Module Selection for Pipelined Synthesis

Rajiv Jain, Alice Parker
Department of Electrical Engineering - Systems
University of Southern California
Los Angeles, CA 90089-0781

Nohbyung Park
Department of Electrical Engineering
University of California
Irvine, CA 92717

Abstract

Module selection is one of the many functions which have to be performed during behavioral synthesis of pipelined designs. Module selection is the process of choosing the types of modules (e.g. carry-look-ahead adder) to implement each operation (e.g. addition). In this paper, we give a limited solution to the module selection problem for pipelined designs. A model for estimating area-time tradeoffs [5] for pipelined designs is used to formulate the module selection problem, and an overview of the solution technique is given. Complexities introduced by sub-optimal designs and user constraints are also addressed. The results have been validated using designs generated by an automated pipeline synthesis program.

1 Introduction

There are a number of tasks to be performed to carry out data path synthesis, including scheduling, operator allocation and module selection. Ideally, simultaneous solution to all these tasks is required to guarantee that optimal designs will be found. However, since each of the tasks in isolation is probably NP-complete, a simultaneous solution to all the tasks to achieve near-optimal designs seems to be computationally infeasible. In practice, the tasks must be ordered to reduce the complexity of the problem.

In the past, selection of module styles or types had been viewed as a function to be performed after data path scheduling and allocation had been completed. The synthesis programs determined how many of each operator were required, but the specific operator implementation (e.g. carry-look-ahead vs. ripple-carry) was not decided until after scheduling and operator allocation were completed. This assumption did not restrict the design space severely, since most synthesis programs assumed that each operation took one time step, regardless of the function being performed or implementation of that function. Thus, scheduling of operations could proceed independently of module selection.

In the last several years, however, data path synthesis programs have removed the simplifying assumption about operations taking a single time step (see [1,9,10,11]). Today, state-of-the-art programs schedule multiple operations chained together into single time steps, and achieve designs which are faster and more area efficient. However, in order to perform this more complex scheduling, some information about actual module delays is now required. In addition, many synthesis programs use more sophisticated cost measures during data path synthesis, such as chip area, which requires actual cell area and interconnect costs.

In order to provide the information described above to the scheduler, module selection should be performed prior to scheduling. BUD [9] was one of the earliest synthesis programs to accomplish this, and uses a straightforward heuristic which selects the module with minimum area-time product, where n is a variable set by the user.

This paper presents a rigorous technique for module style selection for pipelined designs. This technique is based on the ability to predict the location in the design space of the area-time tradeoff curve for a given design and given module set. This predictive ability, in turn, is based on the straightforward optimization criteria for digital design that all modules are utilized as many cycles as possible.

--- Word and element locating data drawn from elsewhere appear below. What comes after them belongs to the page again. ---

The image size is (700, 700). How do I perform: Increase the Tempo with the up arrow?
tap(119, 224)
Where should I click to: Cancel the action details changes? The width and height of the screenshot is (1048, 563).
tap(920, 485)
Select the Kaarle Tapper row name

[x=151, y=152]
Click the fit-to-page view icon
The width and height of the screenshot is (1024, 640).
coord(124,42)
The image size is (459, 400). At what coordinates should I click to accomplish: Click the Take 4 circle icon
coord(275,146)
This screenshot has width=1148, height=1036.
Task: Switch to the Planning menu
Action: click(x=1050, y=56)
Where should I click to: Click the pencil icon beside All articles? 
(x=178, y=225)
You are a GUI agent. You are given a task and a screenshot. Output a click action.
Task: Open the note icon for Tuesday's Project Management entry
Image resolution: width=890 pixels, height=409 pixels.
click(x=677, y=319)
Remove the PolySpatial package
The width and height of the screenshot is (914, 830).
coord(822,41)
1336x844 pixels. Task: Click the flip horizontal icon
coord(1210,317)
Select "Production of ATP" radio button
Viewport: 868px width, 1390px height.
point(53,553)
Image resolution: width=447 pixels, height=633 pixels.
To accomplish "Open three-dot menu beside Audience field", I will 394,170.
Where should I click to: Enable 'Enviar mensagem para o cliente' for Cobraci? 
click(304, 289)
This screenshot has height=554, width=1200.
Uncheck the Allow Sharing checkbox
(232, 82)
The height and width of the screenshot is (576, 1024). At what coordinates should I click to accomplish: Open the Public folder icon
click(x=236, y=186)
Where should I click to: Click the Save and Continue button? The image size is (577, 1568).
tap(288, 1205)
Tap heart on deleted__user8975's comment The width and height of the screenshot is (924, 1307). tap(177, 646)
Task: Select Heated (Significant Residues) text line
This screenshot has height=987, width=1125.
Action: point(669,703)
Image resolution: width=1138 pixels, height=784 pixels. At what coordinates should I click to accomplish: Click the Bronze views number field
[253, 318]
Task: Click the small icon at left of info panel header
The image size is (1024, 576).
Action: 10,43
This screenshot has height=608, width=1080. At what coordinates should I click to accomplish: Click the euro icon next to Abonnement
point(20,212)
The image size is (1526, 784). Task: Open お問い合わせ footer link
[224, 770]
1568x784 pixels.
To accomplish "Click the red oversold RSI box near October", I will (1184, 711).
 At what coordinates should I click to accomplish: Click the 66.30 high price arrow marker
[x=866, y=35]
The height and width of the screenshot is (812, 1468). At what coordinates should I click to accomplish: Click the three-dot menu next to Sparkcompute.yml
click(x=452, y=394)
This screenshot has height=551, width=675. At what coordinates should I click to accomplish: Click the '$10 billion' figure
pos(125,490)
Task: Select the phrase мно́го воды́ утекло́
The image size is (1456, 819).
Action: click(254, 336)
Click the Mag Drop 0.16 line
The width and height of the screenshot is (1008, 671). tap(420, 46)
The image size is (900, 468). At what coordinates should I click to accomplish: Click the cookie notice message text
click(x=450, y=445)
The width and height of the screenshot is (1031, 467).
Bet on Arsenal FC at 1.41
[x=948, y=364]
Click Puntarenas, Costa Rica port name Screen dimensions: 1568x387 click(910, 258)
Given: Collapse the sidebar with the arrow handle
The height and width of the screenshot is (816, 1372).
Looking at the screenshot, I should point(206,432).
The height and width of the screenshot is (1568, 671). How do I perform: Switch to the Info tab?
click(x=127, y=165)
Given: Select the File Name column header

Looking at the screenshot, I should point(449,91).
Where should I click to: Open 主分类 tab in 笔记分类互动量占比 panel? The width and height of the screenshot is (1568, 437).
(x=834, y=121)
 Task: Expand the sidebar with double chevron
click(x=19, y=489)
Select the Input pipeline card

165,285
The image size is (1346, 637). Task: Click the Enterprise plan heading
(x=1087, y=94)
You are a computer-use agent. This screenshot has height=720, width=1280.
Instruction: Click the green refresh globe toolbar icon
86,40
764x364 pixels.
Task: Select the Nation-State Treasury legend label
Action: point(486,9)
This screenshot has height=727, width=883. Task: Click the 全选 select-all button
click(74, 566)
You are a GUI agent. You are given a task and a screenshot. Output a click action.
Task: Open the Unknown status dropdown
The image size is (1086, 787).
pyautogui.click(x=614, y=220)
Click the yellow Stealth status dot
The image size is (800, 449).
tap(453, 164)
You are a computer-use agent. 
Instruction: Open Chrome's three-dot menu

Many future systems will use module generation to create modules which meet certain area or performance constraints. The techniques presented here can also be applied not only to select existing modules but also to specify the required characteristics of modules to be generated.

1.1 Motivation

The savings in processing time using module selection prior to synthesis is a major motivation for this work. For example, Sehwa [10], a pipeline data path synthesis program, is a part of the USC ADAM (Advanced Design AutoMation) system. The input to Sehwa is a data flow graph (a data flow graph, a node is an operation and arcs are values) and a module set. Sehwa determines the quantity of each type of operator required and the scheduling of the data flow graph. These tasks are performed using a single module set. If the user wishes to explore a different portion of the design space, then the design process is repeated using a new module set. With automated module selection, this...
repetitive processing can be eliminated.

An example data flow graph is shown in Figure 1. The design space for this data flow graph using three different module sets is shown in Figure 2. There are three design curves for three module sets. Every design point on a curve corresponds to an actual design produced by Sehwa with different values of latency\(^1\). The design space covered by Sehwa for design exploration for a good design is 834400 mil\(^2\) to 8300 mil\(^2\) in area and 375 nS to 117920 nS in time. On the other hand if only one module set (say module set 1) were used for searching the design space, Sehwa would cover a much smaller design space. The module selection program explores the larger design space and selects an optimal module set meeting the user constraints.

1.2 Assumptions

Our solution to the module selection problem is a limited one in that we have made the following assumptions. The third assumption is what differentiates this work from previous module selection research.

1. It is assumed that resynchronization (flushing the pipeline) does not occur. The two main reasons for resynchronization are exception conditions and conditional branches. Signal processing applications seldom have conditional branches, and hence resynchronization due to conditional branching is rare. Furthermore, as the data is normalized to meet the pipeline's arithmetic precision capabilities, exception conditions due to arithmetic errors are reduced. (See [6] for examples.)

2. An operation must be completed within one clock cycle. An operation cannot be scheduled into two or more stages. Of course, any such partitioning can be achieved by a priori division into two or more suboperations.

3. Module selection is performed prior to scheduling and operator allocation.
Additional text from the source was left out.